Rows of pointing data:
****

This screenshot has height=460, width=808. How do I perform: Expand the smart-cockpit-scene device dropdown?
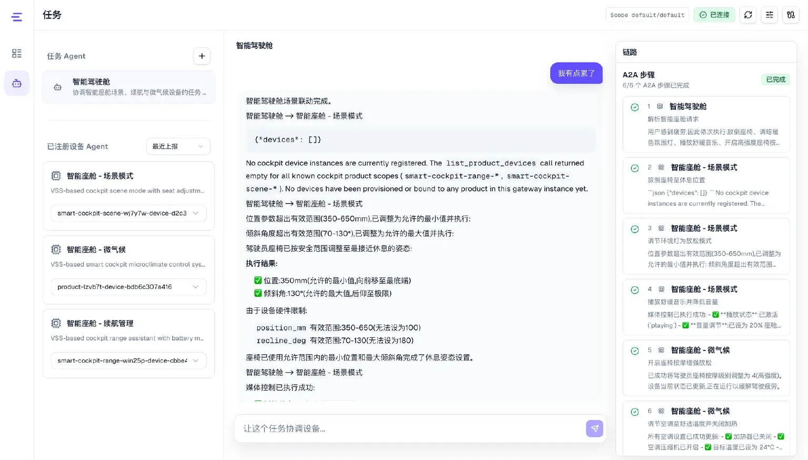pyautogui.click(x=128, y=213)
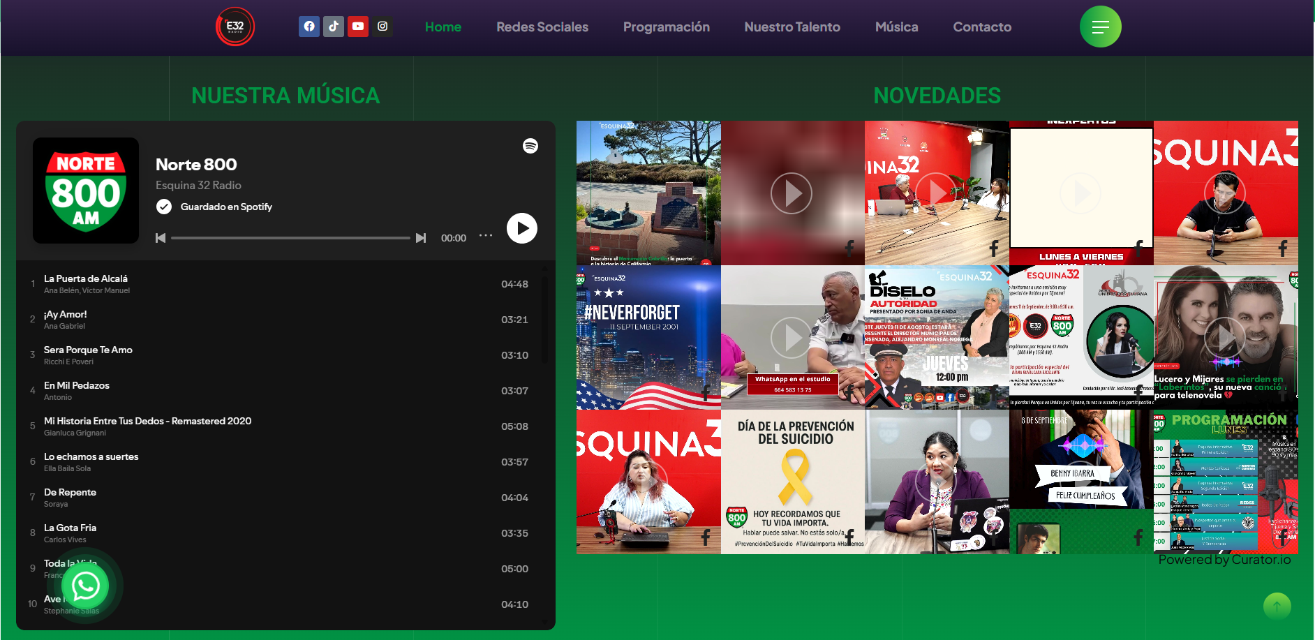Open the Contacto link

981,27
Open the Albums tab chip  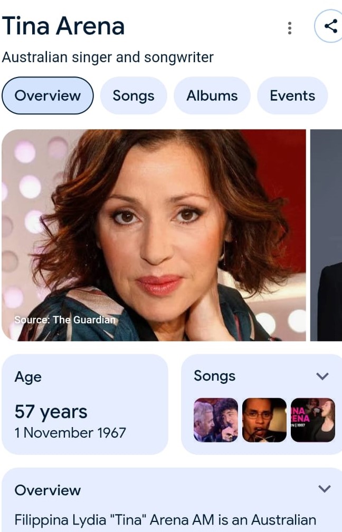(x=212, y=95)
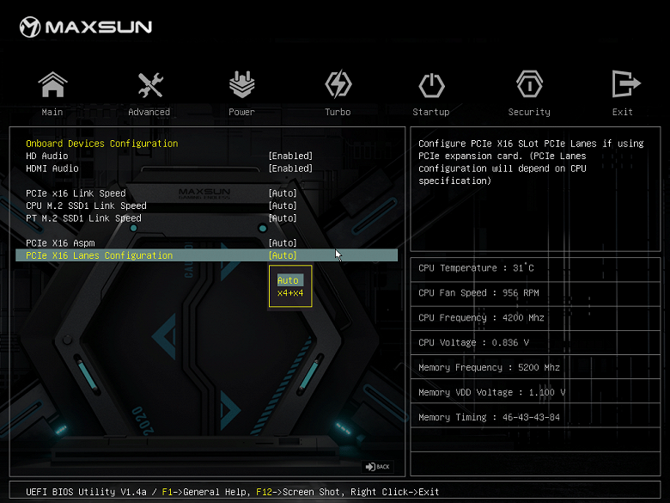The width and height of the screenshot is (670, 503).
Task: Click the MAXSUN logo at top left
Action: [86, 28]
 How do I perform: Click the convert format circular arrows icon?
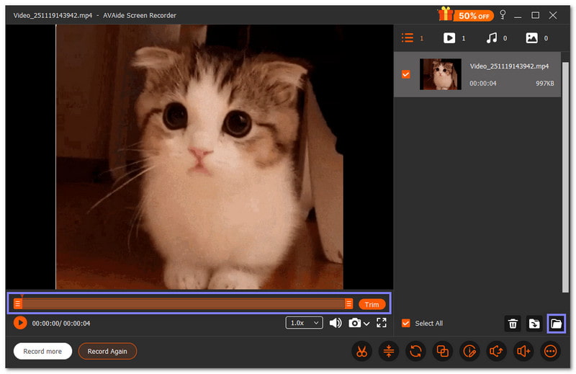point(415,352)
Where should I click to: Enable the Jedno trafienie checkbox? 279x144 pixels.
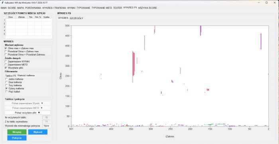(x=6, y=79)
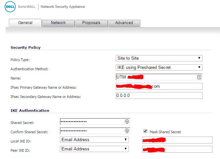Open the Policy Type dropdown
The image size is (220, 159).
159,58
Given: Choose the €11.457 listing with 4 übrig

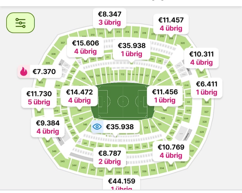Looking at the screenshot, I should pos(171,24).

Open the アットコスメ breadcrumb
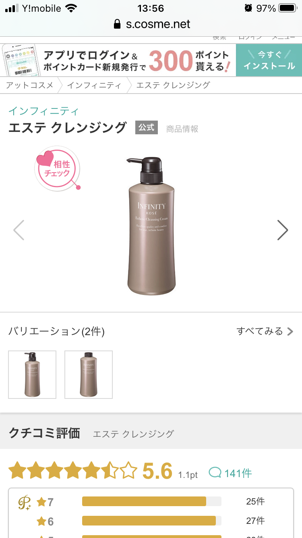[x=29, y=85]
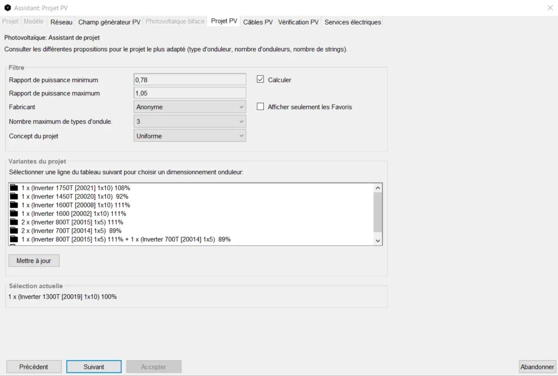
Task: Click folder icon beside Inverter 1600 [20002] row
Action: pos(14,214)
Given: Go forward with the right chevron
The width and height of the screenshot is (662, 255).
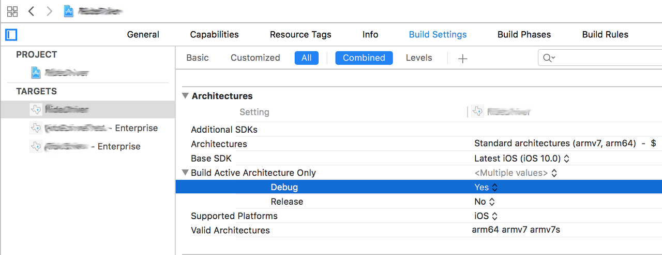Looking at the screenshot, I should (x=50, y=11).
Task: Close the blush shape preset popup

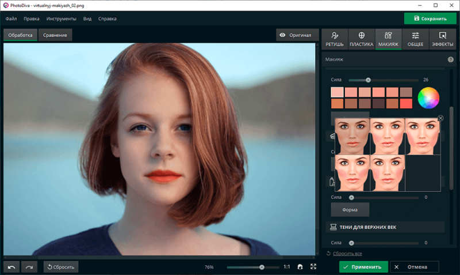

****

Task description >> Reproduce the rows from the line that contains "Given: Go forward with the right chevron" through the end of the rows, with both ends included. Leave the pictures out.

Full solution >>
Given: Go forward with the right chevron
The width and height of the screenshot is (662, 255).
Looking at the screenshot, I should (x=50, y=11).
Task: Close the blush shape preset popup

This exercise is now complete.